The task: Copy out, exactly as written, only the line containing "The height and width of the screenshot is (442, 1063)." and the lines after it through the end of the records.

Extracted records:

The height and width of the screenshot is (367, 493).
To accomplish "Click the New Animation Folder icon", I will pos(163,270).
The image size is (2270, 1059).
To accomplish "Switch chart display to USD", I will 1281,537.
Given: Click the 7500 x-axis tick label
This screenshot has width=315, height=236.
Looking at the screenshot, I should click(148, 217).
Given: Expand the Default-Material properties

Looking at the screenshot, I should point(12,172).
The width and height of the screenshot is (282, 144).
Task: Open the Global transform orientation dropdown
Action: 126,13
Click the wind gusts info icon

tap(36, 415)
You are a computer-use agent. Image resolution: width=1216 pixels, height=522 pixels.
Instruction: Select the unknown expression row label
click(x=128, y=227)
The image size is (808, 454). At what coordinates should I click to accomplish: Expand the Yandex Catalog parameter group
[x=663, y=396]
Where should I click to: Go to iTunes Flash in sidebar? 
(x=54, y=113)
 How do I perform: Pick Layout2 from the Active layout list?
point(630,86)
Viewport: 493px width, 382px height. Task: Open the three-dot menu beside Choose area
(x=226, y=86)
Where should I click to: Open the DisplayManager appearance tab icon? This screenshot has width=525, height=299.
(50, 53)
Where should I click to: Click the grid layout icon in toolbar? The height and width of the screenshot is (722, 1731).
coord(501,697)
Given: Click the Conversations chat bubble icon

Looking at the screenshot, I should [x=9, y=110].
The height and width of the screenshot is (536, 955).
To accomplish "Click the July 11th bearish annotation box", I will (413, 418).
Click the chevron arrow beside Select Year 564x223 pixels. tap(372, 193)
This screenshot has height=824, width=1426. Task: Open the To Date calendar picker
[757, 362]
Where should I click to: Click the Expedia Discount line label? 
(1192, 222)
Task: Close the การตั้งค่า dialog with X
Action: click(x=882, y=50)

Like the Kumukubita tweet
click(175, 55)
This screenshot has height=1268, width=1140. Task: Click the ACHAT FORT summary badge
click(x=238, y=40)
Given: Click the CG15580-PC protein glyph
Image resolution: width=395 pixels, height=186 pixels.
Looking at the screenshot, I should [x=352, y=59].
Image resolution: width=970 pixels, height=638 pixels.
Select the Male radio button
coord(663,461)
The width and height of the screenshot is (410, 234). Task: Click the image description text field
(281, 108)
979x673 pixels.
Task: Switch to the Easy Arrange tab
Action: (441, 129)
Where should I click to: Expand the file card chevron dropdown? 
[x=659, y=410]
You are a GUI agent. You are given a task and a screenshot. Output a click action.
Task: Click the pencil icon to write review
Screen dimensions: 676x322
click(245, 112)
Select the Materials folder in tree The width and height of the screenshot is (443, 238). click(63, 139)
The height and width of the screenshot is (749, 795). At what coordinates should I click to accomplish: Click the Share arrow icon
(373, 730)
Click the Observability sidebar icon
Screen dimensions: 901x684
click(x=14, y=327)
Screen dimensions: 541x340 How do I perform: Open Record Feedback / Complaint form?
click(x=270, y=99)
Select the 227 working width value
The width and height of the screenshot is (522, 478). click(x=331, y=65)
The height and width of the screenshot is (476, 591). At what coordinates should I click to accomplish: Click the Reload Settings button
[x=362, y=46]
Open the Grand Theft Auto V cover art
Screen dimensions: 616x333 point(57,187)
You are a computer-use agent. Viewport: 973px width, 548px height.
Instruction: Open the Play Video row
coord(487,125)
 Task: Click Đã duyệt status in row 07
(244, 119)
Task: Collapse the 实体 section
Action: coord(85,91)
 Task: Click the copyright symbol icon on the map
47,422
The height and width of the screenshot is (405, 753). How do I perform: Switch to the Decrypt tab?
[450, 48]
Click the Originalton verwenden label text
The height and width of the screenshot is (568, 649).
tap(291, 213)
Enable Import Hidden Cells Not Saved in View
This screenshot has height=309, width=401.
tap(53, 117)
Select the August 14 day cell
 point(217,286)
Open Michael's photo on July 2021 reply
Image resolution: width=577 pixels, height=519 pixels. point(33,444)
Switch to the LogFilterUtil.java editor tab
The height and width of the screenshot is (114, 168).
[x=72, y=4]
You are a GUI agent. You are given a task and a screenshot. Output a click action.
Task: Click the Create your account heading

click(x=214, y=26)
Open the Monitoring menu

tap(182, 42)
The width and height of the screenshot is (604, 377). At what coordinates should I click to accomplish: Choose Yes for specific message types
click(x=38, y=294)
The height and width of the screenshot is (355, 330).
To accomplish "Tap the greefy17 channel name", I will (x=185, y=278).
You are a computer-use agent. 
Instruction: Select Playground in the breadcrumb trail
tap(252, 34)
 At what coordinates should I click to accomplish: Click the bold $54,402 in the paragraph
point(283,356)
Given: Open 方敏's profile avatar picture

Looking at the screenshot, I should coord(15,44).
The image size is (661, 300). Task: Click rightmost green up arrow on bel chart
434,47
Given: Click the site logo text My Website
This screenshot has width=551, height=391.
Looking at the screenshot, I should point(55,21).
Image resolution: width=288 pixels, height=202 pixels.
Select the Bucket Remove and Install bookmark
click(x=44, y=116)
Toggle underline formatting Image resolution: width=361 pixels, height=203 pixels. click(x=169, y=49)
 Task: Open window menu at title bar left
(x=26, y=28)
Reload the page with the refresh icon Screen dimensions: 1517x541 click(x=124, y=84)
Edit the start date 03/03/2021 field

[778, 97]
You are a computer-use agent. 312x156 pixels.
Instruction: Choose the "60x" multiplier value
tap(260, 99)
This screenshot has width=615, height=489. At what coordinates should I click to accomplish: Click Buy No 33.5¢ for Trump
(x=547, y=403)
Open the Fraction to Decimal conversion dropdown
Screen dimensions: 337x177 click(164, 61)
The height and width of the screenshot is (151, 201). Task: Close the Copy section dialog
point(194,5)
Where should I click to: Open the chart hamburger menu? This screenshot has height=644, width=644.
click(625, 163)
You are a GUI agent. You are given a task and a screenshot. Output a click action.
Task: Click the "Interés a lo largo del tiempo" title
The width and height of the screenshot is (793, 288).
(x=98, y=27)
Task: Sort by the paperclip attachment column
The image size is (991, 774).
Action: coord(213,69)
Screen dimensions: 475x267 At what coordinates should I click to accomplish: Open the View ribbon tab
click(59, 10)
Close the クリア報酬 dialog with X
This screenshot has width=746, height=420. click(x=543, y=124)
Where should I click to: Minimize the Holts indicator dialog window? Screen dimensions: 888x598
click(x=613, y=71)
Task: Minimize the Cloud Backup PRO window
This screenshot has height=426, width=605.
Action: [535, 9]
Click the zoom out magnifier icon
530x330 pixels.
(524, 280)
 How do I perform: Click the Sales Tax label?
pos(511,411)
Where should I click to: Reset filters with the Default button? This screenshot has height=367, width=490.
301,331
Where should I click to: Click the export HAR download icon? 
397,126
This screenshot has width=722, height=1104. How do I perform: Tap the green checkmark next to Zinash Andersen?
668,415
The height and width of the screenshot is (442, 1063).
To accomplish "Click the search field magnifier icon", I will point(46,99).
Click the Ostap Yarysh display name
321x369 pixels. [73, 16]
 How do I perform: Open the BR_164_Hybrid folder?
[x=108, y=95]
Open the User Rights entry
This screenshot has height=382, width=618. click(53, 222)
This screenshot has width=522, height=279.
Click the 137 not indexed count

The answer:
The height and width of the screenshot is (442, 1063).
To accomplish "Click the search field magnifier icon", I will point(46,99).
Click the Ostap Yarysh display name
321x369 pixels. [73, 16]
 How do I perform: Open the BR_164_Hybrid folder?
[x=108, y=95]
Open the User Rights entry
This screenshot has height=382, width=618. click(53, 222)
This screenshot has width=522, height=279.
Click the 137 not indexed count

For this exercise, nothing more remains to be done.